Can digital transaction replace paper currency



This is a question that has been doing the rounds globally. However, in India the seeking of validation to this issue is comparatively of recent origin. We have mentioned in a previous blog that in Africa digital transaction caught on fast not because of an initiative taken by the governments concerned, but because of the local compulsions of citizens.

In Africa there were two issues that kept dogging the corporates and the citizens and also the governments. Given the remoteness and inaccessibility of a vast swath of the territory, corporates and the governments were foxed by the issue of how to pay wages without incurring a huge cost of carrying money in a secured way. For the citizens, the issue was how to protect cash in their hands from the thieves.

To solve this problem M-pesa was launched in Africa that caught on like wild fire for remittance, payment and micro credit. This was the model that later was emulated in India in different flavours to solve the huge dependence on cash for transaction and is being actively pushed for popular acceptance.

Now cash transaction is expensive in the hands of the government and it is accepted. Because it involves cost of paper, ink and printing, protecting the currency from counterfeiting and from fraudulent use, secured bulk transportation and hoarding. There is also the issue of black market. It is generally argued that cash based transactions tend to make illegal transactions easy. With transactions conducted through electronic mode all these costs can be reduced to a bearable level.

However, doing away with cash altogether is not easy. Even in the developed countries where electronic transaction is huge, cash is not entirely done away with. The degree of success of converting an economic transaction into a largely electronic based transaction mode depends directly on the degree of development and education. It’s also contingent on the spread of electronic communication as digital transaction is highly dependent on seamless network availability.

Where transaction volume is low, savings are at the margin and support infrastructure has yet to be accessible universally, converting people to generally accept electronic transaction mode is not only difficult it’s also almost impossible. In the African context adopt-ability was ruled by the lawlessness and need for security. The same is not true here. So conceiving a situation wherein all citizens will adopt electronic transaction is a feasible and necessary scenario but not in the immediate run. However, with the push from the government this will happen in the long run saving crores of rupees in the economy bringing gains to all the stakeholders.

The fact the initiative has started showing results is proven by the steady rise in small ticket transactions through the electronic routes. Debit card transactions are growing at a steady clip of 37.5 per cent according to RBI data in the October quarter in 2018-19. A bulk of which is accounted for by the small ticket transactions.
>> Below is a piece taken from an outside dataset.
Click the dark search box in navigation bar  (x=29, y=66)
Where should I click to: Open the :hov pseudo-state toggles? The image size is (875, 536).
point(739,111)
This implies that even the people who were mainly dependent on the cash economy is getting into the target stream which has been the goal of the financial inclusion.

Similar growth is seen on the UPI platform with 482 million transactions clocked in October, 2018 against a measly 0.2 million in November, 2016. As we can see from the movement digital transaction is picking up at a respectable clip.

Though we have some way to go before we can say that digital economy has replaced cash economy, we may not be far off from the goal.